- _YOUR ASSIGNMENT_
All lines in the data that hold the word "upload" need copying.

(Items listed in a dataset)
>>>>

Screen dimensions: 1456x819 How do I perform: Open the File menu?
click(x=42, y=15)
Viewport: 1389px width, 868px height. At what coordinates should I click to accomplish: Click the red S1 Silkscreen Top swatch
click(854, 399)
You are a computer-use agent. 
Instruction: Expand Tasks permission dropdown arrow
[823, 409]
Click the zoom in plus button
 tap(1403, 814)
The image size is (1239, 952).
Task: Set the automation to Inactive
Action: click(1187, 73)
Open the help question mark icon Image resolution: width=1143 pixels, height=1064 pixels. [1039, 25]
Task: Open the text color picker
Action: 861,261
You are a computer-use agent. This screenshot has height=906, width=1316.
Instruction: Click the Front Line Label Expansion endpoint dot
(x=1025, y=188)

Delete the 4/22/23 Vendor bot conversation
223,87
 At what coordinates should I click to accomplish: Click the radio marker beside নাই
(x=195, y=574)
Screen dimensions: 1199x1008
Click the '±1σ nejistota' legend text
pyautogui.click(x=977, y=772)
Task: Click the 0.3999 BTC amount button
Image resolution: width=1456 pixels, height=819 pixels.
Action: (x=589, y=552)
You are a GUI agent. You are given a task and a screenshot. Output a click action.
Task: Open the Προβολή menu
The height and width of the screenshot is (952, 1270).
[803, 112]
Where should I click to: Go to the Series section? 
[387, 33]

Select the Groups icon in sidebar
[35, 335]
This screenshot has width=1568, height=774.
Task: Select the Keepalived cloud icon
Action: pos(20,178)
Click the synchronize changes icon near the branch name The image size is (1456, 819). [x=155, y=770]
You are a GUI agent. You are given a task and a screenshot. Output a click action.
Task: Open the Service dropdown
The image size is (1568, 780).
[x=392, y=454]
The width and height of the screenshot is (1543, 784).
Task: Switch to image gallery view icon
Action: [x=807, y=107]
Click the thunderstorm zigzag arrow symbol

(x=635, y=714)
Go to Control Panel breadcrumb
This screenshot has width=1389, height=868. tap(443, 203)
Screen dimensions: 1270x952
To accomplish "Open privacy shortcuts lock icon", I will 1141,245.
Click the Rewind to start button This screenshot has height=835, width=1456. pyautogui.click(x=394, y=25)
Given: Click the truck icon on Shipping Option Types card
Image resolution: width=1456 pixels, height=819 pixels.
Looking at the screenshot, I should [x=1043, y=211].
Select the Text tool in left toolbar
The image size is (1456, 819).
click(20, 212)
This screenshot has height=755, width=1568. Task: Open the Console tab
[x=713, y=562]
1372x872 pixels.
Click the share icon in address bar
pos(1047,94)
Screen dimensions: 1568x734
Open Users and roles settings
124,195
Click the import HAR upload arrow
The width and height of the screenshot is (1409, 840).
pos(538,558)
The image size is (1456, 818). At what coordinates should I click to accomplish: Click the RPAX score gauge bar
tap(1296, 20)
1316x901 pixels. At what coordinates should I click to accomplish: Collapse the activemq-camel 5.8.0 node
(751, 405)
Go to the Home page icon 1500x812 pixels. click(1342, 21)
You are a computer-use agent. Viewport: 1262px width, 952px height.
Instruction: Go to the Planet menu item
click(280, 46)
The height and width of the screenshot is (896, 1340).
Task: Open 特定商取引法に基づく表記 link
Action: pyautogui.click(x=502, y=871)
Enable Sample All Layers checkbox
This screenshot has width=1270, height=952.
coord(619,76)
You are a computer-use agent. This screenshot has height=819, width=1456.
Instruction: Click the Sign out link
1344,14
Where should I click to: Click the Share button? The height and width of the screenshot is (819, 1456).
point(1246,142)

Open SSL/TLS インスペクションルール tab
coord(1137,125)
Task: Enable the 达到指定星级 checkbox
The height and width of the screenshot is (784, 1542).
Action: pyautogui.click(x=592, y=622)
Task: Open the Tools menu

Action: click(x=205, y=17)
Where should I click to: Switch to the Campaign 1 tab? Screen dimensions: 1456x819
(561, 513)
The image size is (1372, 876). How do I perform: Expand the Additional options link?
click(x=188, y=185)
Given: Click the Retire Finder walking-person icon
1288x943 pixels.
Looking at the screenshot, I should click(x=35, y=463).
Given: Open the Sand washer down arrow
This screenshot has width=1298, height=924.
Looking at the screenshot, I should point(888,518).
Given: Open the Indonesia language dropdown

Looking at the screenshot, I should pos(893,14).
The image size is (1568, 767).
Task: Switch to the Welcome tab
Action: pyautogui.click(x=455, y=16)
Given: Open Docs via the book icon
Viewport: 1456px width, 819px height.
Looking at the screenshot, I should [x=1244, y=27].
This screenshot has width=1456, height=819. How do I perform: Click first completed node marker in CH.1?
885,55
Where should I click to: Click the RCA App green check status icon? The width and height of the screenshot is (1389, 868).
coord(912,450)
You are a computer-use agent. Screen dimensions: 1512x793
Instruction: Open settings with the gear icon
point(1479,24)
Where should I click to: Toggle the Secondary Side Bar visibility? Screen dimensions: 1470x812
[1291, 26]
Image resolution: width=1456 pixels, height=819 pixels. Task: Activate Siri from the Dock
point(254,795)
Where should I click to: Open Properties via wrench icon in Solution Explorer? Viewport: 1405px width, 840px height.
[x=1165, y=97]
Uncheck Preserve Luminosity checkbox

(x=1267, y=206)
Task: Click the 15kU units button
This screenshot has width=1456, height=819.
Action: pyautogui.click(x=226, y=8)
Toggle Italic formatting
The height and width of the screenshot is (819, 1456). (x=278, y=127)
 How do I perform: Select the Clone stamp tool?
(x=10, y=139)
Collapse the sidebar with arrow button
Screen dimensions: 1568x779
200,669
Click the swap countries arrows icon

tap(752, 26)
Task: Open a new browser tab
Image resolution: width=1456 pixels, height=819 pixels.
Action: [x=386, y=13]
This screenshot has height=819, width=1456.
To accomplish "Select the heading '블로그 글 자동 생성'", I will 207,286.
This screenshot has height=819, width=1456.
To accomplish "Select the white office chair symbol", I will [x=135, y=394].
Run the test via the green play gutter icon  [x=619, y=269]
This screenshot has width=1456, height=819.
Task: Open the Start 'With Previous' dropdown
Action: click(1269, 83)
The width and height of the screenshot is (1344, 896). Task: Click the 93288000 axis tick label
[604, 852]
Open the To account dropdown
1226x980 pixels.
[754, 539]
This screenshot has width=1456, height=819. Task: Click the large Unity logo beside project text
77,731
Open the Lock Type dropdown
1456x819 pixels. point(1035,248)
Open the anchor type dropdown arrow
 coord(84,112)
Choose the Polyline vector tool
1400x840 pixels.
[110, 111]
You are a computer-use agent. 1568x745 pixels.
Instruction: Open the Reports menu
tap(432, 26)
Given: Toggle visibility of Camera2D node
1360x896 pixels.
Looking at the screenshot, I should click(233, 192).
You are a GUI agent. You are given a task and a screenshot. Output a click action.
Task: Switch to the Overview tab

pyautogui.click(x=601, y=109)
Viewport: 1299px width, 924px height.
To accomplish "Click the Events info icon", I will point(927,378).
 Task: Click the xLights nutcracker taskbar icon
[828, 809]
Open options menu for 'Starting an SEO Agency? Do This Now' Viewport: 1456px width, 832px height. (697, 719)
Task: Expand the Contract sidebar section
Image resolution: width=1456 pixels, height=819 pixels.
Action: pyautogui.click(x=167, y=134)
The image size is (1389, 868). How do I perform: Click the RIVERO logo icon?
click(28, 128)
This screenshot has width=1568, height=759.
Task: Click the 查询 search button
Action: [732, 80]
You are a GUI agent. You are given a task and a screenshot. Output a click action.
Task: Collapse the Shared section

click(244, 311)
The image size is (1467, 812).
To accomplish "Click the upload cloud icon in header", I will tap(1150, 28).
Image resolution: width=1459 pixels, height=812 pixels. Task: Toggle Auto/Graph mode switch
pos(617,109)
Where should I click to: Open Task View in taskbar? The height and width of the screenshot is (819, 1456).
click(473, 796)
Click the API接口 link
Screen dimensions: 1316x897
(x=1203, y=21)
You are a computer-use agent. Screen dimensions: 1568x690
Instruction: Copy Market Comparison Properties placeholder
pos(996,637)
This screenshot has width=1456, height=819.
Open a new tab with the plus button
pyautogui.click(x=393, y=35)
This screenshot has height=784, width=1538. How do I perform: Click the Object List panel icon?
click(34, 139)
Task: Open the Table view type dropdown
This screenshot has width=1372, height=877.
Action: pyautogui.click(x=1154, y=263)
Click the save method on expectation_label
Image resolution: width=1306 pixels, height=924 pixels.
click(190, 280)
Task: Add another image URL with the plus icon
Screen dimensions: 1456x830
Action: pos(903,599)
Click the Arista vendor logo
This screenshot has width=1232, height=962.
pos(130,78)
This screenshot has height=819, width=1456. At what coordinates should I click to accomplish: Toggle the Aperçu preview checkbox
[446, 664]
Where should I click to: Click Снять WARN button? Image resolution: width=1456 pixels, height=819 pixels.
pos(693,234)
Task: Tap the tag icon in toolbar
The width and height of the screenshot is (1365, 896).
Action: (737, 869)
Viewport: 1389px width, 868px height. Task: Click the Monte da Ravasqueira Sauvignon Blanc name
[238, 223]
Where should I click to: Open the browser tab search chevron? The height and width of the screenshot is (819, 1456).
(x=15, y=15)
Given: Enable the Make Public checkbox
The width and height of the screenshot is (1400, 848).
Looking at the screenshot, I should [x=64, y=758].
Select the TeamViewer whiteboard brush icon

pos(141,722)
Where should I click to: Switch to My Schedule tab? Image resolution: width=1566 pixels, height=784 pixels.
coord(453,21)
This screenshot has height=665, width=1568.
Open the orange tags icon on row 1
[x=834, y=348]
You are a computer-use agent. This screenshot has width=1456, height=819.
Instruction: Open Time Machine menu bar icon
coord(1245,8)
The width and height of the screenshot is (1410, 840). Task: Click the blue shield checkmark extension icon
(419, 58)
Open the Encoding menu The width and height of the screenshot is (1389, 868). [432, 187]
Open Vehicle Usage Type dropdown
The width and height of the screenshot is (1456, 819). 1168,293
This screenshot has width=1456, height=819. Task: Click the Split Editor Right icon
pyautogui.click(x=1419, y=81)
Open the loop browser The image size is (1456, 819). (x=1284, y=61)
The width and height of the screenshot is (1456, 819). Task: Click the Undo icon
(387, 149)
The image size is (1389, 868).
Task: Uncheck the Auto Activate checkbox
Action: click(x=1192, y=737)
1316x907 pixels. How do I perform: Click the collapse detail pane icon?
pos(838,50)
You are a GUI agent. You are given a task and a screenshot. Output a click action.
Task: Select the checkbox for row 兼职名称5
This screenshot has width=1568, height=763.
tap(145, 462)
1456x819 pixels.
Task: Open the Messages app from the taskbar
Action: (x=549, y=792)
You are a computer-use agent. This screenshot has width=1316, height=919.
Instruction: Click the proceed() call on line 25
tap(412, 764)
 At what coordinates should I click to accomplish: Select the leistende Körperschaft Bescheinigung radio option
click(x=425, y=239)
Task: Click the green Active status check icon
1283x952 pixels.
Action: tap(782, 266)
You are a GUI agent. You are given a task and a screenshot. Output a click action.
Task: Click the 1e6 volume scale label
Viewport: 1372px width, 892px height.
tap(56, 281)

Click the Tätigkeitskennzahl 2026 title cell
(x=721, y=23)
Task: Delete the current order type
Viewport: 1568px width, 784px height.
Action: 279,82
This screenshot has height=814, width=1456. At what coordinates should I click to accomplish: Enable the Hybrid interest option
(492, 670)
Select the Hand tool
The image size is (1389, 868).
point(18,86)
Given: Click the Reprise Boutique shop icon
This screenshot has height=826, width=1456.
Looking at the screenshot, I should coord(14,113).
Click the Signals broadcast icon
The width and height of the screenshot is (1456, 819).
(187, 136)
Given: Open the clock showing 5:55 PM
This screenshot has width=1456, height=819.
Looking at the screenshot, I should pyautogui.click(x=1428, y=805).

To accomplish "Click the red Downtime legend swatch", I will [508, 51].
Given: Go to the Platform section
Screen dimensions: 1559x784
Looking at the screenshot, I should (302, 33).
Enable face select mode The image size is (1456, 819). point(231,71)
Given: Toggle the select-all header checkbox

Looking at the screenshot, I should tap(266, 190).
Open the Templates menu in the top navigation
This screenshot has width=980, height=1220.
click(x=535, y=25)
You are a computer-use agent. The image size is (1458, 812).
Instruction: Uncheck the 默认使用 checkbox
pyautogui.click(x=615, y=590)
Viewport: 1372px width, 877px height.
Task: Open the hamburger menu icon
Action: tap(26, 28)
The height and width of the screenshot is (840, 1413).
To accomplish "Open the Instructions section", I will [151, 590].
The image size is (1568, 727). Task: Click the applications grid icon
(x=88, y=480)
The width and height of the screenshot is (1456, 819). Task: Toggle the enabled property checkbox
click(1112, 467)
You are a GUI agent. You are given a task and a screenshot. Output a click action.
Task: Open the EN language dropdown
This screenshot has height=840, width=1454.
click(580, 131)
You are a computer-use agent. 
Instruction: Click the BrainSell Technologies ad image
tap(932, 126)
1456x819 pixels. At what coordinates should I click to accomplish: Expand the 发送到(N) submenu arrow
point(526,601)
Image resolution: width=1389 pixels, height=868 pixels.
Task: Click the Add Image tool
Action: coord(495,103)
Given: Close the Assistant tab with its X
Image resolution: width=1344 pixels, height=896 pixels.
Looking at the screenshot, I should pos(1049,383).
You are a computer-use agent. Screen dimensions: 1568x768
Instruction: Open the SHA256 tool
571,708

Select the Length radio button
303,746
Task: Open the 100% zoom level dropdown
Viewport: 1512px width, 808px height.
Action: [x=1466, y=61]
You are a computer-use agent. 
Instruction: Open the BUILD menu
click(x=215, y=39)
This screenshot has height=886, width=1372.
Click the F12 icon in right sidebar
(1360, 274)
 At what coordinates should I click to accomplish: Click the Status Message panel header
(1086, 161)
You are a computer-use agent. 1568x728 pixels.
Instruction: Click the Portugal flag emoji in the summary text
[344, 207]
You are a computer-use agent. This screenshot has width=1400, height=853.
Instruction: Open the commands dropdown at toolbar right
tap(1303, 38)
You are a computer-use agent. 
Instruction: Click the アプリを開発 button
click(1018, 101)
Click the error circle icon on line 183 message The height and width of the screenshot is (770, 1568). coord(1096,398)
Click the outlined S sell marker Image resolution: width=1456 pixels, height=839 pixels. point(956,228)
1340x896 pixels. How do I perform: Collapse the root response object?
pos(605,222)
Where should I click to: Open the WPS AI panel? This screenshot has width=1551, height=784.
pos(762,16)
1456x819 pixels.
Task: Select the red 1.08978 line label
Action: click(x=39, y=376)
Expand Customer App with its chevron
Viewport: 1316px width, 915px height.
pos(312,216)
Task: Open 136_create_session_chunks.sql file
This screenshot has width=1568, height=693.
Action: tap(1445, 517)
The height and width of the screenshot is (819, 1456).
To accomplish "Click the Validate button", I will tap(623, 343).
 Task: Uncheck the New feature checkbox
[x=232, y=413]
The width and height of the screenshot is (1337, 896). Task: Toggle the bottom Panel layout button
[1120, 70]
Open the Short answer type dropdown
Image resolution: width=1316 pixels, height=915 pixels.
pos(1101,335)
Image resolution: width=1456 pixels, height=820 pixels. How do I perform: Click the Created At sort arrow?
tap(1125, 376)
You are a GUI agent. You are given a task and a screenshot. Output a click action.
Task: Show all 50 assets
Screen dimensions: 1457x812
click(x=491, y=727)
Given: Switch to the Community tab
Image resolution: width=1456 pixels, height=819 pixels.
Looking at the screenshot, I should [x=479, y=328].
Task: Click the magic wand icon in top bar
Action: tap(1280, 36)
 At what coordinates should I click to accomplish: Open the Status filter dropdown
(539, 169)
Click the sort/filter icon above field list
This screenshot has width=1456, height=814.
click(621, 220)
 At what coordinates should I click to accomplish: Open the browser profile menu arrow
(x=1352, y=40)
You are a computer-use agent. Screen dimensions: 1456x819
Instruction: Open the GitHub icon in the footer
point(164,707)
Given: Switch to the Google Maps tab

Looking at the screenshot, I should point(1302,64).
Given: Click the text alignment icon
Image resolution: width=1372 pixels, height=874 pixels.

<<<<

- _SOLUTION FOR THIS PROBLEM_
Click the import HAR upload arrow
To accomplish "Click the upload cloud icon in header", I will tap(1150, 28).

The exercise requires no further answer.